#### Texto:
※ ※ ※

Merca-tudo. Um certo assombro é uma forma de requinte
Por Diogo Vaz Pinto
publicado em 14 Out 2013 in jornal i online
Há um restaurante que aproveita o balanço do seu
passado, abrindo todas as noites numa cidade que faz fila à porta das últimas
novidades. Diogo Vaz Pinto e David Teles Pereira reviram a matéria a nível de
copos, boa comida e fantasmas
Em tempos talvez que já começam a ir-se era bom ter-se uma
história, memórias que se deixassem admirar quando o presente fica sem jeito
(acontece tanto), sem saber por onde ir. Uma história, nem que fosse apenas
para contar, dizer alguma coisa a quem andasse como que perdido, entre passos
largos, a divagar. É Lisboa ainda. E o lugar é outro dos seus clássicos,
escondido numa das vielas que mais encanto lhe dão. Merca Tudo, a rua como o
restaurante. Ali para os lados do Conde Barão. Às vezes desce-se aquelas
escadinhas e parece que nos enfiámos noutro desses currais para universitários.
Mas ide, que por muito que, aos magotes, arrulhem como fazem os pombos e se
desandem numas euforias sem alma, não deixam de dar passagem e, em menos de
nada, umas portadas antigas atendem os pedidos de santuário. Uma casa aparte,
como se houvesse perdurado meio sem querer num lugar que cada vez lhe diz
menos.
O parêntesis ter-se-á tornado provavelmente dispensável, mas
serve ainda de gaiola ao espanto de confirmar, uma vez mais, como tantos dos
restaurantes que guardavam memórias se renderam ao pandemónio estudantil,
sobrevivendo nos bolsos de uns que se ataviam com o que houver para forrar o
estômago enquanto se regam nuns álcoois que só alegram a boçalidade. Já é da
praxe, e o que se oferece dizer é que poucos países esperam há tanto tempo por
uma juventude que se identifique consigo mesma. Está fechado o parêntesis e
seguimos com os que não ficaram lá atrás com vontade de nos virar sobre a
cabeça as cervejas (em copo de plástico).

※ ※ ※

#### Dados:
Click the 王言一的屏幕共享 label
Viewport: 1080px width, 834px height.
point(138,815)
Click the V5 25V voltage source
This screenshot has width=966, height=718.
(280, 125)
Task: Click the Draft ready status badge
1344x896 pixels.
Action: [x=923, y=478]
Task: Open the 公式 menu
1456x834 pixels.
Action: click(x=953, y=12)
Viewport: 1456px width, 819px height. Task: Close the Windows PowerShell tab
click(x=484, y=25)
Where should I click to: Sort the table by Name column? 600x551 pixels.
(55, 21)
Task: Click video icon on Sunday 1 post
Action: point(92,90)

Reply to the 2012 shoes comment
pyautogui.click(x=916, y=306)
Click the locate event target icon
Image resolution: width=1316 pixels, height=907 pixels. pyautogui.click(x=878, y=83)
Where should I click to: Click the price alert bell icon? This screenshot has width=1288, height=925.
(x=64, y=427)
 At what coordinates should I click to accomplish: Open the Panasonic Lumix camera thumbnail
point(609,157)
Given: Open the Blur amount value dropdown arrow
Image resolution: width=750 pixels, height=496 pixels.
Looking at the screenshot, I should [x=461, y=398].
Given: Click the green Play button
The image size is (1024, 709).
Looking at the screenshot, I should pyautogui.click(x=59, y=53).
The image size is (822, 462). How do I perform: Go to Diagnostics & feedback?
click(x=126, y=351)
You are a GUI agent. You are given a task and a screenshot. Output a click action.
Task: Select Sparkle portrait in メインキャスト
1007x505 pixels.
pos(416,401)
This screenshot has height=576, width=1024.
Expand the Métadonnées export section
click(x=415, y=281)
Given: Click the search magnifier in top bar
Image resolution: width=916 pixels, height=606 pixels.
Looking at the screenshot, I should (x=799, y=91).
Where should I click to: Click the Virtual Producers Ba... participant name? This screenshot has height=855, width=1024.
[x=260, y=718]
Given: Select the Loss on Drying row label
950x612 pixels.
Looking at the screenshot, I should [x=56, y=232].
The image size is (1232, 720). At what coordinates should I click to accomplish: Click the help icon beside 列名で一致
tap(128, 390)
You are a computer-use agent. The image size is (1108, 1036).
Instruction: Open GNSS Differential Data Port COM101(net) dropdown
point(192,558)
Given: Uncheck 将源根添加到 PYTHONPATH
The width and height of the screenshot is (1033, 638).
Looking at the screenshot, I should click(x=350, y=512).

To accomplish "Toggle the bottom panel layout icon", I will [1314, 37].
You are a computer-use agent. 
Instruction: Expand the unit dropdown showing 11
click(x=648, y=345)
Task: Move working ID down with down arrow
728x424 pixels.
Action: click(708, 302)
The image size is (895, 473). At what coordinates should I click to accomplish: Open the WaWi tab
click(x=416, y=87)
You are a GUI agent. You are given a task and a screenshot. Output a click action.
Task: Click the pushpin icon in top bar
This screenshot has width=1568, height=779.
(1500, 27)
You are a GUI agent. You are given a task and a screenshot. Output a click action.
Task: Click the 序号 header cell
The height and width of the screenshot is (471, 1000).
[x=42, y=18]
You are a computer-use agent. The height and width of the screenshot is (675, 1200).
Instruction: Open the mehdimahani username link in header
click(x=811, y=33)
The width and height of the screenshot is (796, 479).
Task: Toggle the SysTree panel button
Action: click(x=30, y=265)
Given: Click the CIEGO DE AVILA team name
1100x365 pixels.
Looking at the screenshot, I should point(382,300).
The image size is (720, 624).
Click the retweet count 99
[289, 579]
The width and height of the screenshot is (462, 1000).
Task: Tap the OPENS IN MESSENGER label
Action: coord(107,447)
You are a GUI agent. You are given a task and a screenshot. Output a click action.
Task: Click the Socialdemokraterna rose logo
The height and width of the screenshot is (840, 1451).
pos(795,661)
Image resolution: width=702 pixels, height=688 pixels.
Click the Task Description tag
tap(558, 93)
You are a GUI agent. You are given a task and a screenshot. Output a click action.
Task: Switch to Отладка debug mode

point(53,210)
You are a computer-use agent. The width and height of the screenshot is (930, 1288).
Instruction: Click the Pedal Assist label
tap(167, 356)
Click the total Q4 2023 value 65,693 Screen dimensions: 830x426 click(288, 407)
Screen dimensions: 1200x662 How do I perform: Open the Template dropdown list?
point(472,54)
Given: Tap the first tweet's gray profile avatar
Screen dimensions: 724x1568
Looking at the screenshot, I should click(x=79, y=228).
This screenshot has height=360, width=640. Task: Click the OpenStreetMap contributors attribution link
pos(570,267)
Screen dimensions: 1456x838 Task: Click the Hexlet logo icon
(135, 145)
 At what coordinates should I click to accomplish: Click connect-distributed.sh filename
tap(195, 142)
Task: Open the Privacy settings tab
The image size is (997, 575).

※ ※ ※

#### Tarefas:
1/ Transcreva o trecho do texto sobre o restaurante Merca Tudo entre "O parêntesis ter-se-á" e "copo de plástico).", inclusive.
2/ Ponha numa lista JSON de strings as linhas das entradas entre a que contém "Reply to the 2012 shoes comment" e a que contém "will [1314, 37].", inclusive, com uma string por linha e sem as linhas em branco.
O texto e as entradas não têm qualquer relação entre si.

#### Soluções do exercício:
1/
O parêntesis ter-se-á tornado provavelmente dispensável, mas
serve ainda de gaiola ao espanto de confirmar, uma vez mais, como tantos dos
restaurantes que guardavam memórias se renderam ao pandemónio estudantil,
sobrevivendo nos bolsos de uns que se ataviam com o que houver para forrar o
estômago enquanto se regam nuns álcoois que só alegram a boçalidade. Já é da
praxe, e o que se oferece dizer é que poucos países esperam há tanto tempo por
uma juventude que se identifique consigo mesma. Está fechado o parêntesis e
seguimos com os que não ficaram lá atrás com vontade de nos virar sobre a
cabeça as cervejas (em copo de plástico).

2/
[
  "Reply to the 2012 shoes comment",
  "pyautogui.click(x=916, y=306)",
  "Click the locate event target icon",
  "Image resolution: width=1316 pixels, height=907 pixels. pyautogui.click(x=878, y=83)",
  "Where should I click to: Click the price alert bell icon? This screenshot has width=1288, height=925.",
  "(x=64, y=427)",
  " At what coordinates should I click to accomplish: Open the Panasonic Lumix camera thumbnail",
  "point(609,157)",
  "Given: Open the Blur amount value dropdown arrow",
  "Image resolution: width=750 pixels, height=496 pixels.",
  "Looking at the screenshot, I should [x=461, y=398].",
  "Given: Click the green Play button",
  "The image size is (1024, 709).",
  "Looking at the screenshot, I should pyautogui.click(x=59, y=53).",
  "The image size is (822, 462). How do I perform: Go to Diagnostics & feedback?",
  "click(x=126, y=351)",
  "You are a GUI agent. You are given a task and a screenshot. Output a click action.",
  "Task: Select Sparkle portrait in メインキャスト",
  "1007x505 pixels.",
  "pos(416,401)",
  "This screenshot has height=576, width=1024.",
  "Expand the Métadonnées export section",
  "click(x=415, y=281)",
  "Given: Click the search magnifier in top bar",
  "Image resolution: width=916 pixels, height=606 pixels.",
  "Looking at the screenshot, I should (x=799, y=91).",
  "Where should I click to: Click the Virtual Producers Ba... participant name? This screenshot has height=855, width=1024.",
  "[x=260, y=718]",
  "Given: Select the Loss on Drying row label",
  "950x612 pixels.",
  "Looking at the screenshot, I should [x=56, y=232].",
  "The image size is (1232, 720). At what coordinates should I click to accomplish: Click the help icon beside 列名で一致",
  "tap(128, 390)",
  "You are a computer-use agent. The image size is (1108, 1036).",
  "Instruction: Open GNSS Differential Data Port COM101(net) dropdown",
  "point(192,558)",
  "Given: Uncheck 将源根添加到 PYTHONPATH",
  "The width and height of the screenshot is (1033, 638).",
  "Looking at the screenshot, I should click(x=350, y=512).",
  "To accomplish \"Toggle the bottom panel layout icon\", I will [1314, 37]."
]